Dataset entries
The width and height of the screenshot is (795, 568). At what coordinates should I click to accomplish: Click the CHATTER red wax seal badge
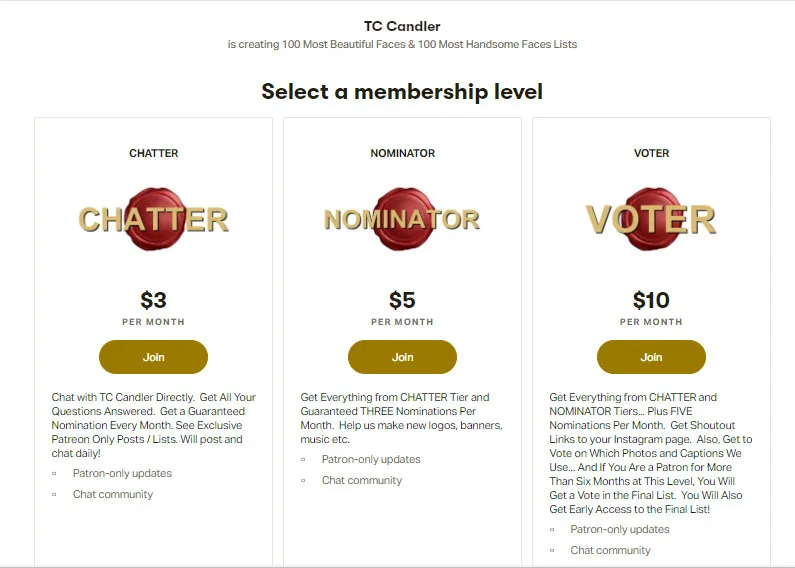(x=153, y=218)
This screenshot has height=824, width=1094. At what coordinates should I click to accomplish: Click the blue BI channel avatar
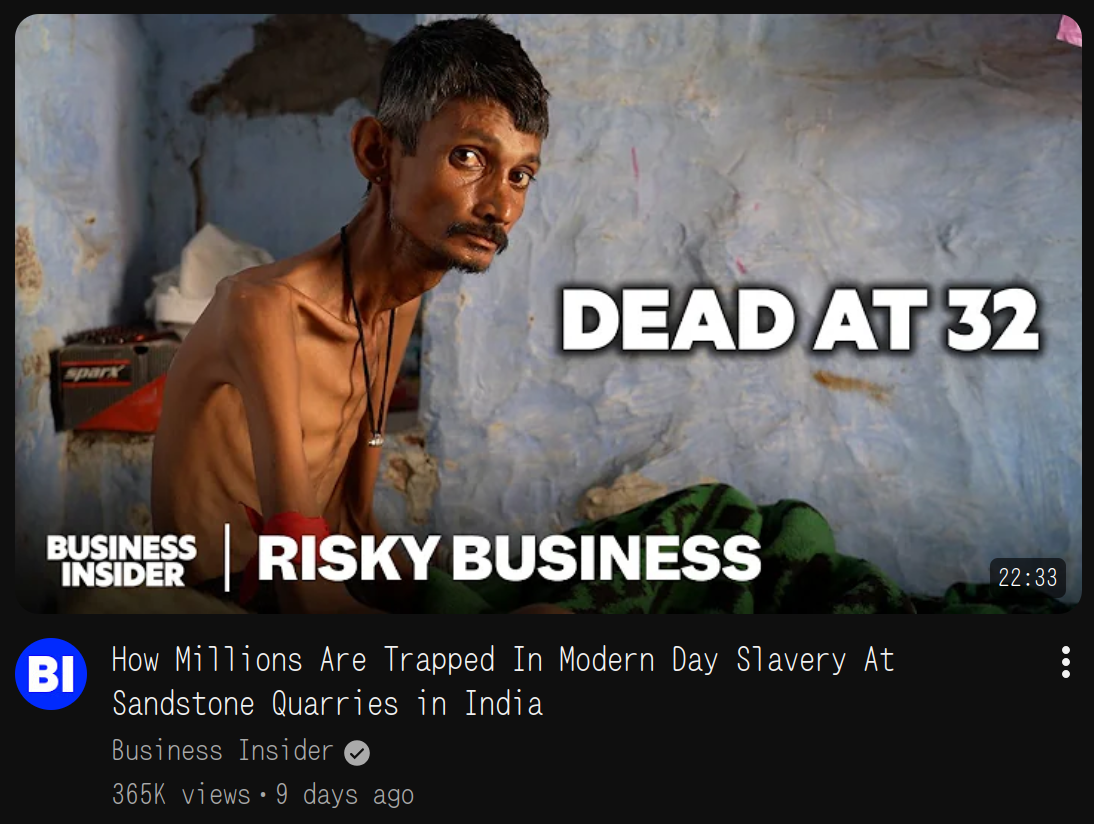click(51, 674)
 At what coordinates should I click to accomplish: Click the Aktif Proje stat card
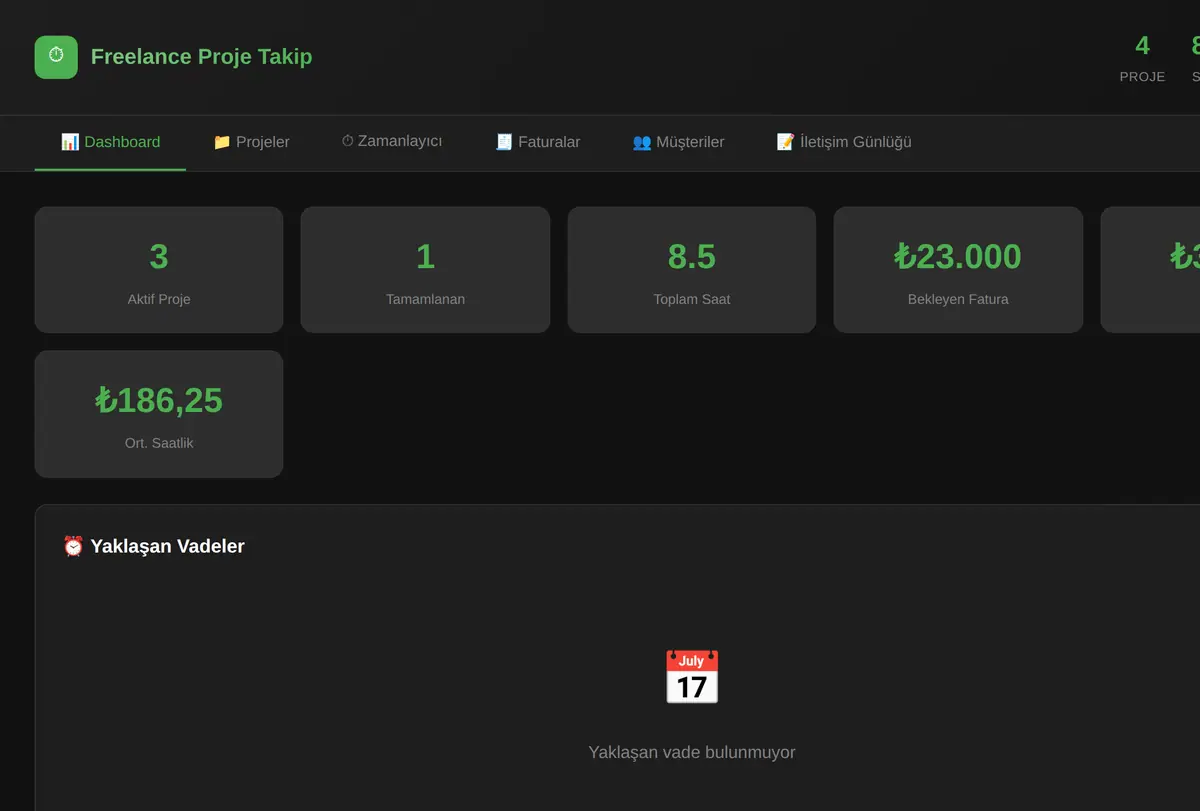click(159, 270)
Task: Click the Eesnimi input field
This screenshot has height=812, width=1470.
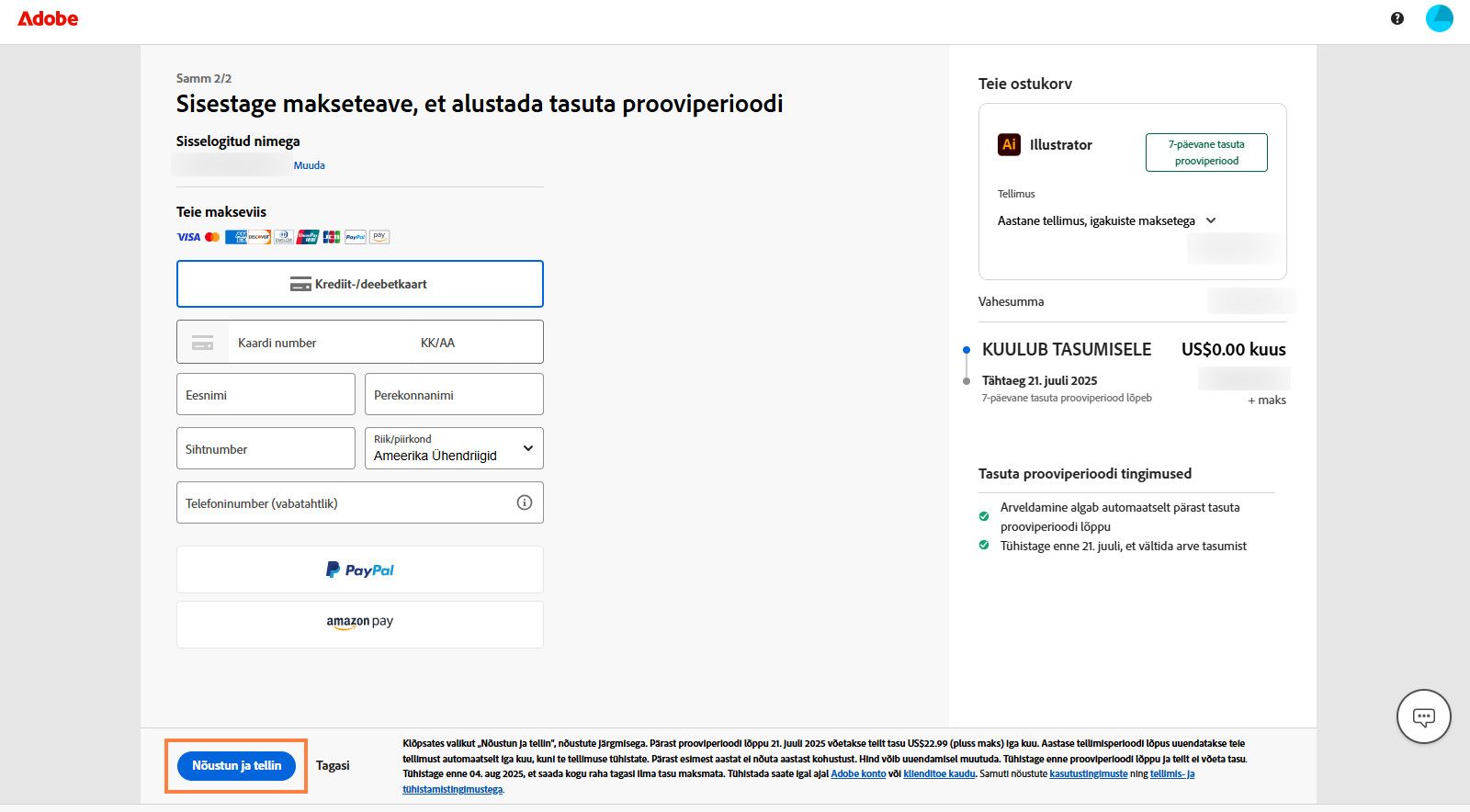Action: coord(266,394)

▸ **WHAT YOU SHOULD DO**
Repeat exactly, please: transcribe each entry and leave out the pictures.

▸ **YOUR RESPONSE**
The width and height of the screenshot is (795, 568). At what coordinates should I click to accomplish: Click the CHATTER red wax seal badge
(x=153, y=218)
This screenshot has height=824, width=1094. At what coordinates should I click to accomplish: Click the blue BI channel avatar
click(51, 674)
 At what coordinates should I click to accomplish: Click the Aktif Proje stat card
click(159, 270)
Task: Click the Eesnimi input field
This screenshot has height=812, width=1470.
Action: coord(266,394)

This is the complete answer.